[Task requirements]
Retype, exactly as written, every line from the one containing "Task: Expand the FC BARCELONA team dropdown" through the last line of the records below, both included; skip the pictures.

········

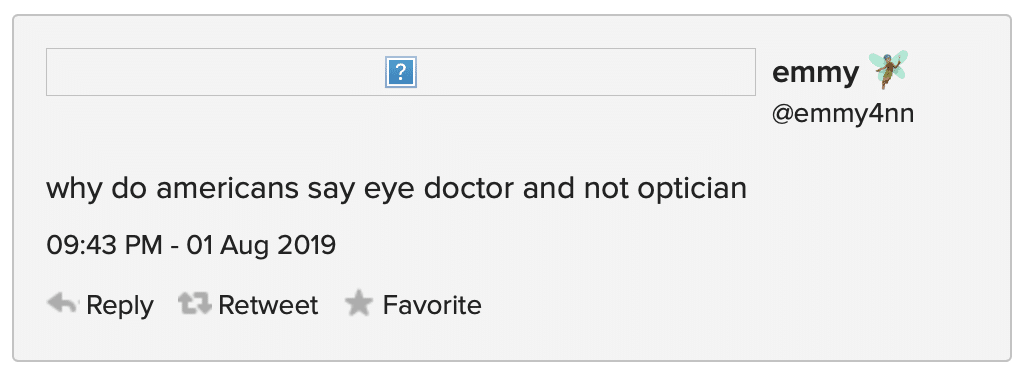Select the Reply text label
The height and width of the screenshot is (376, 1020).
120,305
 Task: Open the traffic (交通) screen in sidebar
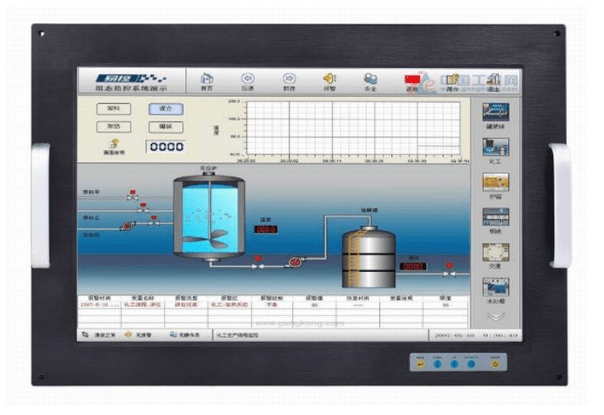(x=496, y=251)
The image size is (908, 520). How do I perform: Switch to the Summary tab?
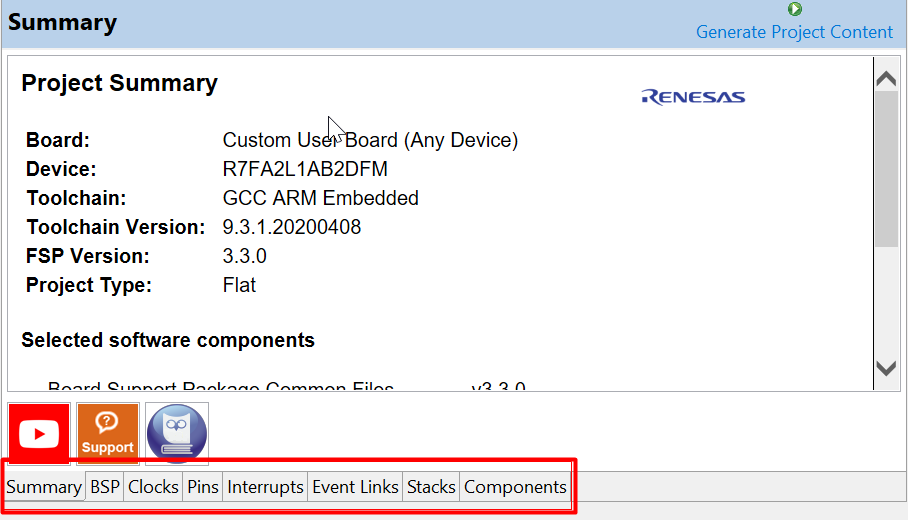pos(44,487)
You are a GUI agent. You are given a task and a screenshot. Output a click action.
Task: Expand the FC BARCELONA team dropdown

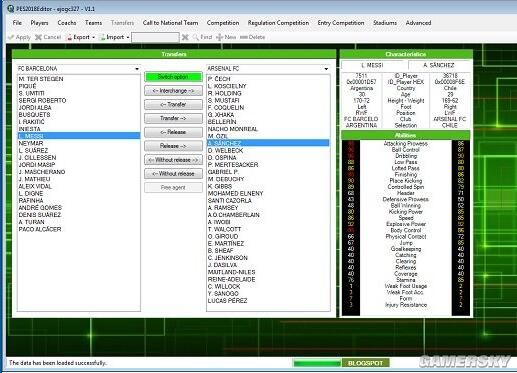pyautogui.click(x=137, y=69)
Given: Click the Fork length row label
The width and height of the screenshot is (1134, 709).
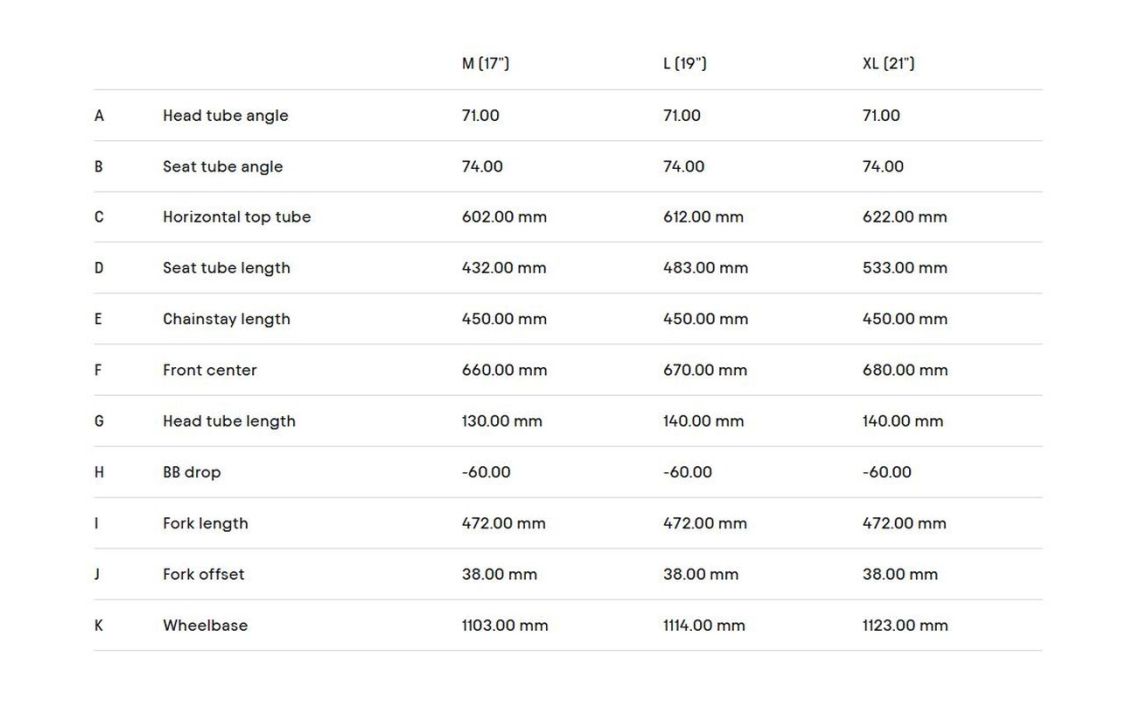Looking at the screenshot, I should click(x=205, y=523).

········

[Written solution]
Task: Expand the FC BARCELONA team dropdown

pyautogui.click(x=137, y=69)
Given: Click the Fork length row label
The width and height of the screenshot is (1134, 709).
Looking at the screenshot, I should click(x=205, y=523).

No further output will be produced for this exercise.